Business
With new lifetime highs expect heightened volatility

Friday the 16th of June was a red-letter day for the markets in India as they made new lifetime closing highs on both the BSESENSEX and NIFTY. While the closing highs have been made, we still need about 200 points on BSESENSEX and 60 points on NIFTY to beat the intraday highs. This is a small number and could happen on just the next positive day that markets witness. Normally these happen within a day or two of the closing highs whether before or after.
BSESENSEX gained 758.95 points or 1.21 per cent to close at 63,384.58 points while NIFTY gained 262.60 points or 1.41 per cent to close at 18,826.00 points. The broader markets saw BSE100, BSE200 and BSE500 gain 1.65 per cent, 1.78 per cent and 1.88 per cent respectively. BSEMIDCAP gained 2.95 per cent and closed at 28,331.32 points. Similarly, BSESMALLCAP gained 2.87 per cent and closed at 32,293.19 points.
The two MIDCAP and Smallcap sectors have been outperformers and have gained 21.1 per cent and 23.5 per cent from the lows made in March 2023. Against this the rise in BSESENSEX has been 11 per cent and 11.87 per cent in NIFTY respectively. Our markets gained on four of the five trading sessions and lost on one.
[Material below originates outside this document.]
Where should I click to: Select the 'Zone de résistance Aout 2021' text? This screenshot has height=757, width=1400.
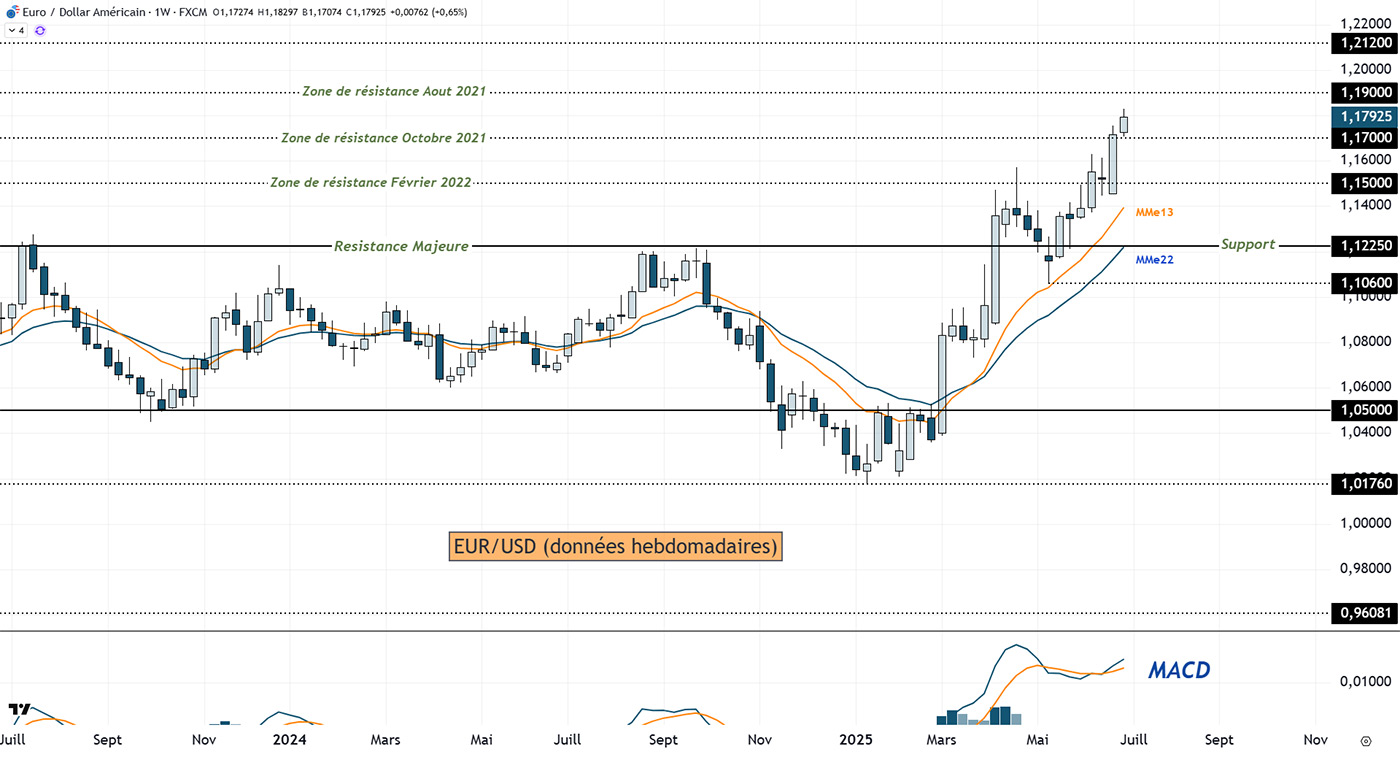tap(394, 91)
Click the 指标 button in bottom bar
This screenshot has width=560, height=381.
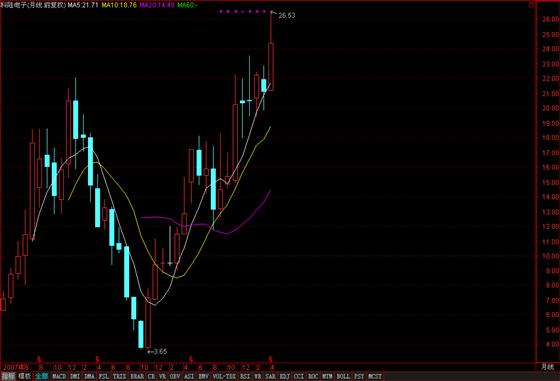8,376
The Indian Rupee gained 53 paisa or 0.64 per cent to close at Rs 81.93 to the US Dollar. The US FED in its policy meeting decided to keep interest rates unchanged in a band of 5-5.25 per cent. Dow Jones during the week gained on three of the five sessions and was up 422.34 points or 1.25 per cent to close at 34,299.12 points.
In primary market news, shares of Ikio Lighting Limited listed on the bourses on Friday (June 16). The company had tapped the capital markets with its fresh issue for Rs 350 crore and an offer for sale of 90 lakh shares in a price band of Rs 270-285. Shares listed at Rs 391 on BSE and Rs 392.50 on NSE. They closed day one at Rs 403.75, a gain of Rs 118.75 or 41.67 per cent on BSE and at Rs 403.85, a gain of Rs 118.85 or 41.70 per cent on NSE.
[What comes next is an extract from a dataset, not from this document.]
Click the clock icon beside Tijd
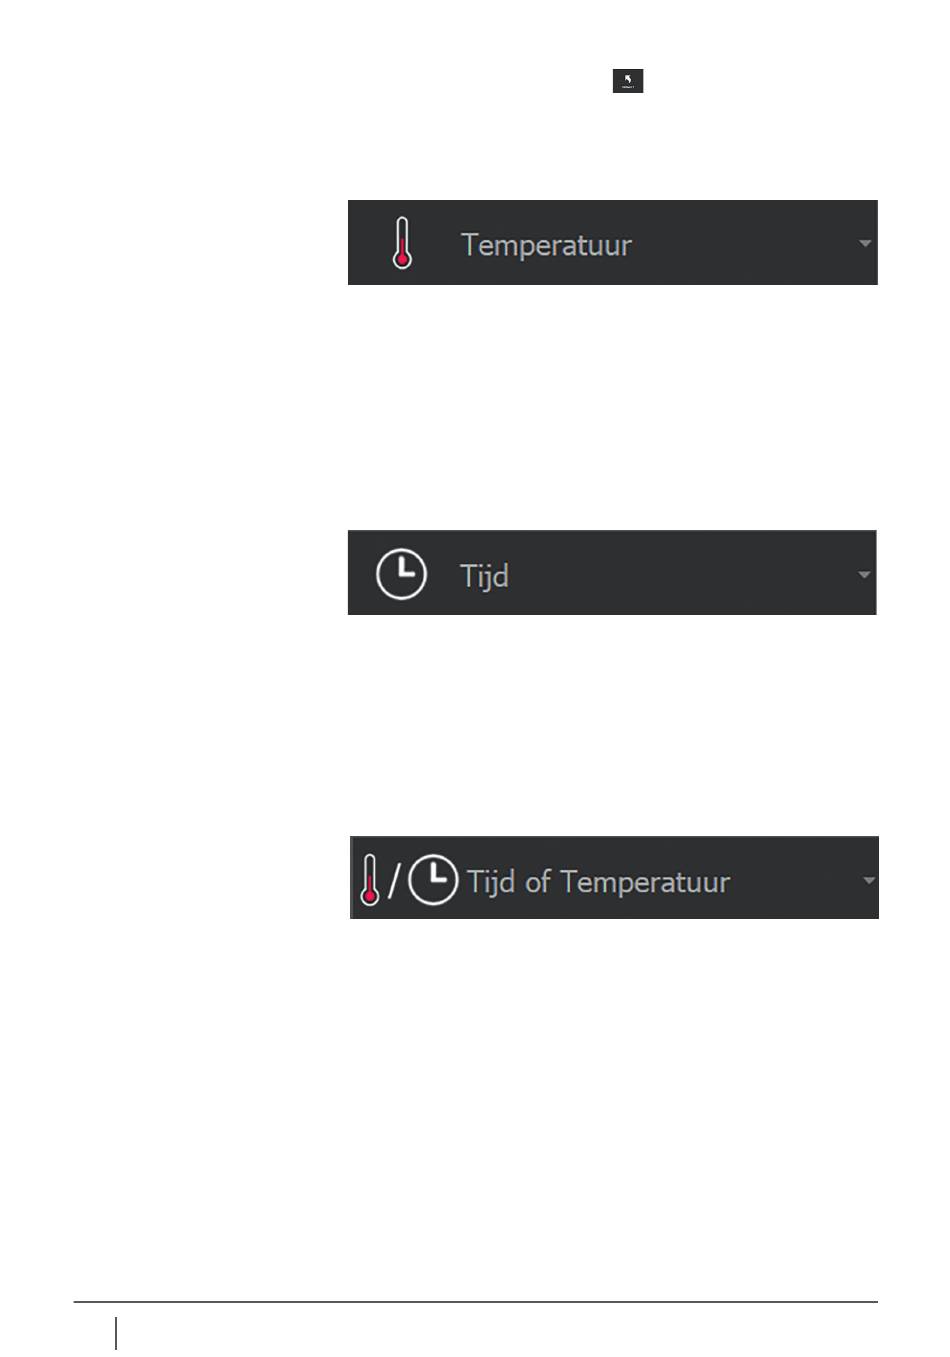Viewport: 950px width, 1357px height. pos(401,574)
The week ahead sees one IPO tap the capital markets. HMA Agro Industries Limited is tapping the capital markets with its fresh issue of Rs 150 crore and an offer for sale of Rs 330 crore in a price band of Rs 555-585. The issue opens on Tuesday (June 20) and closes on Friday (June 23). The issue would raise Rs 480 crore.
HMA Agro Processors is one of India’s largest buffalo meat processors and exporter. The company has also started exporting basmati rice and frozen fish. The company has six plants spread across the Northern and Western part of India with the Haryana plant recently set up being the largest capacity and most modern processing plant anywhere in South East Asia. The plant has a capacity of 570 tons per day.
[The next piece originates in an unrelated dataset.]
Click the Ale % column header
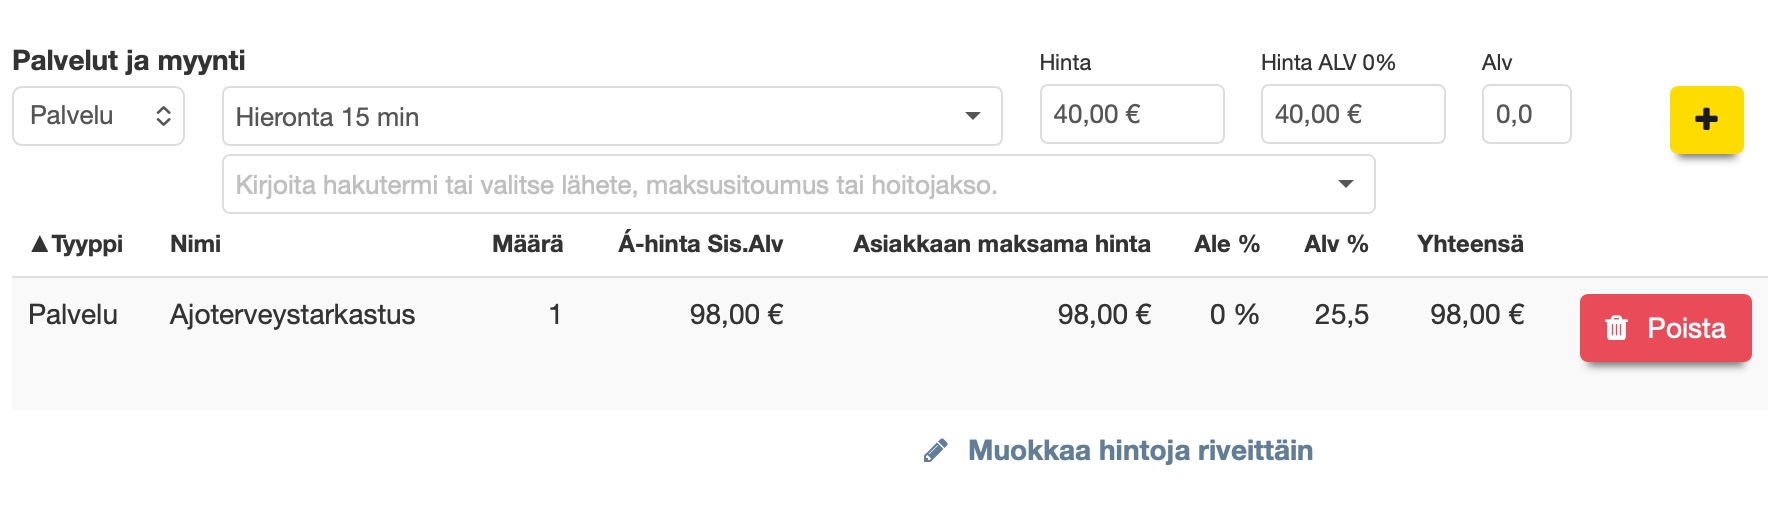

The entire product of the company is exported to over 40 countries globally. It markets its products under its own brand name. The company HMA Agro exports over 10 per cent of India’s buffalo meat exports and is currently one of the top three largest exporters doing so. The company enjoys a decent reputation amongst its customers and being a food item is highly regulated by both the exporting country and the importing country.
The idea of entering rice and fisheries is to extend the food basket and also as the buyer is the same. The company sells to wholesalers and is a B-to-B player. Further India’s exports of Rice and Buffalo meat form the top and the second topmost item of export in the Agri basket.
The company reported revenues of Rs 3,083 crore for the year ended March 2022 and a net profit of Rs 117.62 crore for the same year. The EPS for the 12 months is Rs 24.39. For the nine months ended December 2022, the company reported revenues of Rs 2,370 crore and a profit after tax of Rs 113.24 crore. The EPS on a non-annualised basis is Rs 22.96.
The Haryana plant which would effectively double the capacity of the company has started commercial operations since January 23 and the current year 23-24 would be the first full operation of the company. The PE band of the issue based on the 12 months, March 22 number is 22.76-23.99. If one were to annualise the nine months earnings for the period ended December 22, the EPS would be Rs 30.6. The resultant PE band would be 18.13-19.1.
There are two upsides that an investor putting his money in HMA Agro Industries is betting on. The first is the growth in the business with the company doubling its capacity from 2 lakh tons to 4 lakh tons. The biggest is the price differential between the price at which India exports its meat to the world and the international price of wheat earned by countries like Brazil and Australia. The difference is huge with India setting the floor at $2.85 per kg and Brazil at $4.45 per kg. The US is at a much higher $7.06. If the gap is narrowed it will increase the profitability significantly.
The company offers an investment into the meat segment which is a 100 per cent export item and highly regulated by the animal husbandry department. It offers decent returns for investors.
The FPO from Adani Enterprises and the fallout of the Hindenburg report are now over four months old. A lot of water has flown under the bridge and prices have moved. Adani Enterprises had fallen from Rs 3,500 to Rs 1,017 and are now around Rs 2,500. Significant opportunity for smart investors to make money. One thing to remember is that 3/4th of Adani’s businesses have sectoral regulators.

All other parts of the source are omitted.